L’altra sera ho visto su Facebook un post di un noto giornale nazionale che raccontava dei risultati ottenuti da un’espressione aritmetica che ha fatto impazzire il web.
La mia curiosità vi è ormai nota, quindi come potevo non risolverla per verificarne la difficoltà?
Pensavo ci fosse qualche problema di logica, come spesso accade nel risolvere qualche quesito stile “Alpha Test” e mi ci sono impegnata, trovato il risultato ho cliccato sul link per verificarne l’esattezza ed era corretto.
Sono rimasta molto perplessa dalla viralità che ha assunto questa espressione aritmetica che a me era risultata scontata, così dopo aver chiesto ad amici di risolverla, mi sono resa conto che tanto scontata non era e ho provato a fare un mini test con i miei contatti di Facebook.
Ieri mattina ho postato la foto della tanto complessa espressione aritmetica e chiesto ai miei contatti di rispondere nei commenti soltanto con il numero che ne traevano dalla soluzione. Ho ottenuto in totale di 26 risultati 12 corretti che equivale circa al 46%.
Tenendo conto che il target dei contatti che hanno risposto al quesito hanno un’età compresa tra i 20 e i 55 anni, anche se il campione è molto piccolo, ho dimostrato la tesi sostenuta dal post che avevo letto.

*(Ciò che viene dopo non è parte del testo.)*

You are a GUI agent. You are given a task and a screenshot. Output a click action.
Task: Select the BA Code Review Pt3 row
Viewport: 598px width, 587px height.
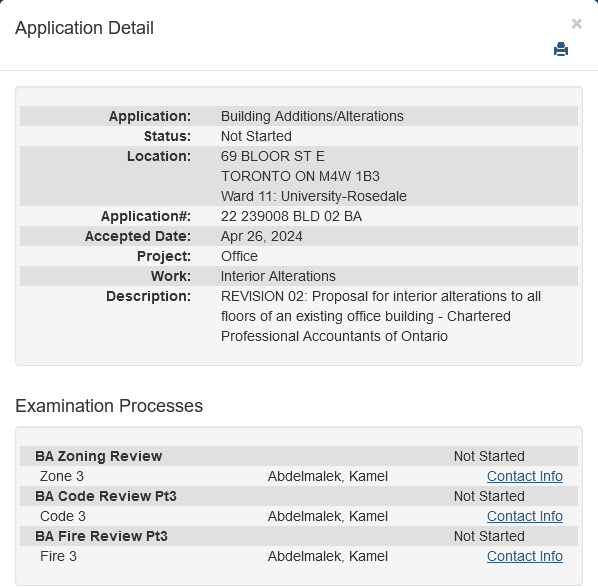point(299,496)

Questa espressione matematica è partita dal Giappone che si è allarmato riscontrando che il 60% di persone con meno di 20 anni aveva risposto in modo errato e poi è giunta in tutto il resto del mondo, complici i social e la viralizzazione, ottenendo un risultato di risposte corrette ulteriormente inferiore in quella fascia di età, si parla dell’80% circa.
Se anche voi vi siete chiesti qual era la corretta soluzione, la risposta è 1 e la spiegazione è molto semplice. Si usa dire nel parlato che “la matematica non un’opinione” e in questo caso casca a pennello. Bisogna solo risalire alle scuole elementari per risolvere questa espressione aritmetica, alle prime regole che ci hanno insegnato: le operazioni di divisione e moltiplicazione si eseguono sempre prima di quelle di addizione e sottrazione anche se non vi è alcuna parentesi.
Perché ho voluto approfondire l’esito di questo quesito matematico che fa impazzire il web?
Il post che ho letto e i risultati mi hanno fatto riflettere molto sulle possibili spiegazioni che hanno portato molte persone all’errore e le più evidenti possono essere soltanto 2:
- Non aver frequentato le scuole elementari.
- La tecnologia fa dimenticare all’uomo anche le prime nozioni apprese in tenera età.
Quel che ci deve far riflettere è proprio la seconda ipotesi. Stiamo attraversando una vera e propria rivoluzione tecnologica, quella in cui le macchine svolgono un ruolo essenziale nella vita quotidiana dell’uomo, che avvalendosi degli strumenti a sua disposizione dimentica troppo spesso di allenare la parte del corpo più preziosa che ha: il cervello.
Non sentitevi offesi da questa riflessione, mi piacerebbe ci pensaste anche voi.
Il cervello umano è un organo che ha bisogno di allenamento continuo per funzionare in modo ottimale, con l’avvento della tecnologia, il nostro cervello è costantemente sollecitato da impulsi esterni, quindi sta a noi tenerlo costantemente allenato per riuscire a mantenerlo in forma. La prima a fare le spese di questa mancanza di allenamento è la memoria, che è anche la parte che negli anni si degenera per prima, portando a malattie invalidanti come la demenza senile.
Investite il vostro tempo nelle piccole cose che possono far bene al vostro organo principale, non smettete mai di essere curiosi di scoprire cose nuove, non abbiate timore di mettervi alla prova.
Siamo nella società dell’apparenza, quindi la nostra attenzione è posta sulla forma fisica, con allenamenti a casa, in palestra e anche intensi, per perdere peso, aumentare la massa muscolare e diminuire quella grassa, per risultare belli agli occhi degli altri e piacersi un po’ di più, ma fate attenzione a mantenere in perfetta forma il vostro cervello anche se non si vede, perché è grazie a lui che siamo ciò che siamo.
Siate consapevoli di ciò che accade intorno a voi, ma badate a non immergervi completamente all’esterno perché il vostro “IO” sta dentro e i social, come potete vedere, sono lo specchio della società, non una realtà a parte, quindi fatene buon uso e traetene spunto.